L’alternativa è, invece,
continuare così, con controlli interni devoluti a soggetti precarizzati dallo
spoil system, chiamati a pagare in modo quasi oggettivo per reati commessi da
altri o, perfino, perché i controlli amministrativi, che per legge sono
sostanzialmente inefficaci ed inidonei a prevenire al corruzione, si rivelano
appunto inidonei e, quindi, ritenuti di default come componenti di un’organizzazione
a delinquere, ma non per esserne parte attiva, bensì per non aver fatto a
sufficienza per evitare che detta organizzazione operi. Pare ce ne sia
abbastanza per rivedere profondamente e da zero la disciplina dei segretari
comunali, dell’anticorruzione dello spoil system. Il fatto è, purtroppo, che questa
vera e propria emergenza ordinamentale dura da almeno 20 anni.

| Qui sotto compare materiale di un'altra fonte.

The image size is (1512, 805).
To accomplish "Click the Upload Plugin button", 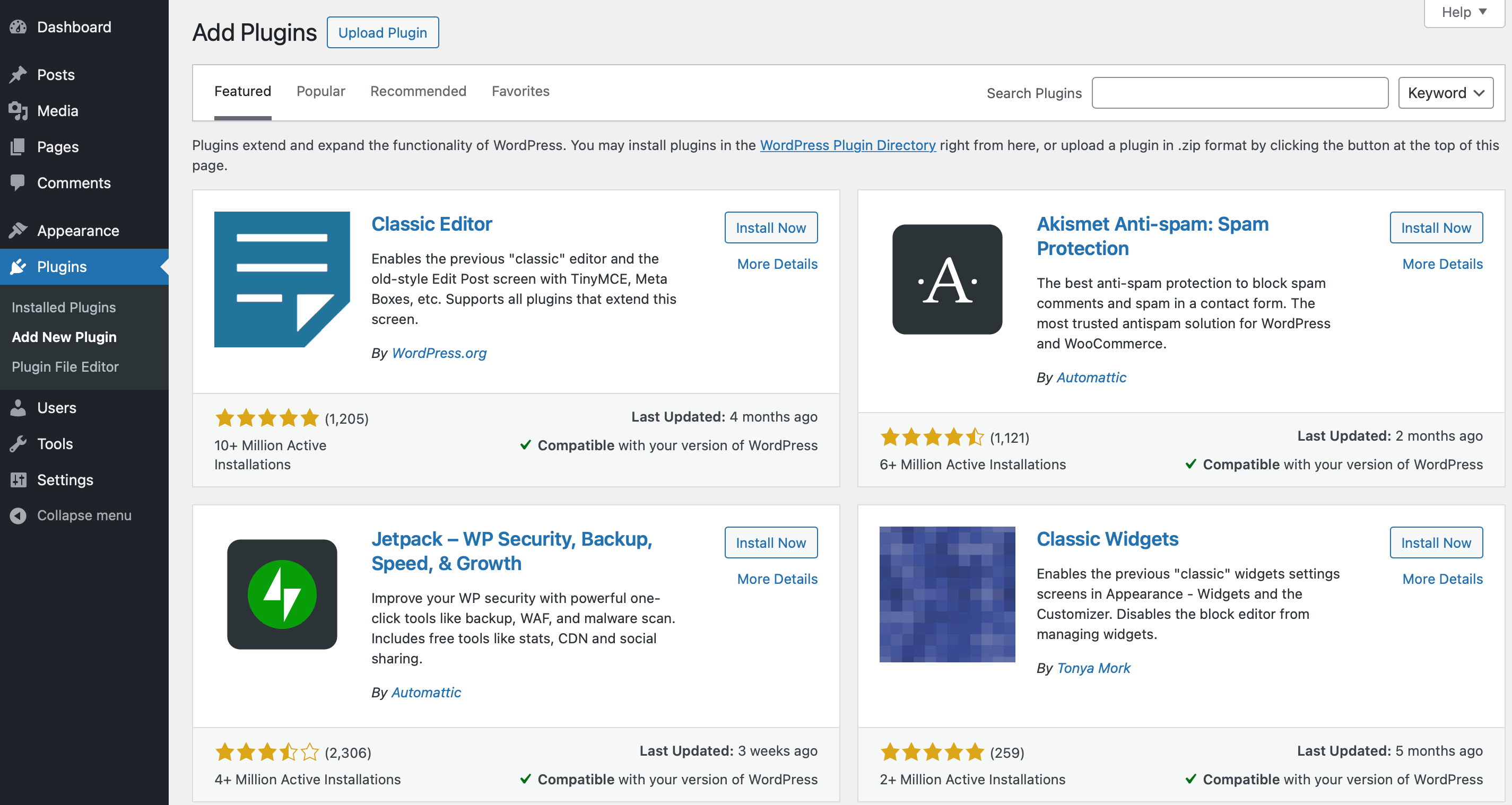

Mi consenta solo una breve precisazione sul caso che Lei giustamente prende come paradigmatico: a Guidonia il responsabile anticorruzione mi pare sia il comandante della polizia municipale.
RispondiEliminaLei pretende troppo. Come possono i politici, principali protagonisti della corruzione, fare buone leggi contro loro stessi? Sanno che la stampa per prima è fatta da clientes, sempre pronti per vantaggi indiretti, a fare proprie le veline dei politici. In Sicilia la corruzione politica assume toni ancora più esasperati e danneggia l'isola come e più della mafia.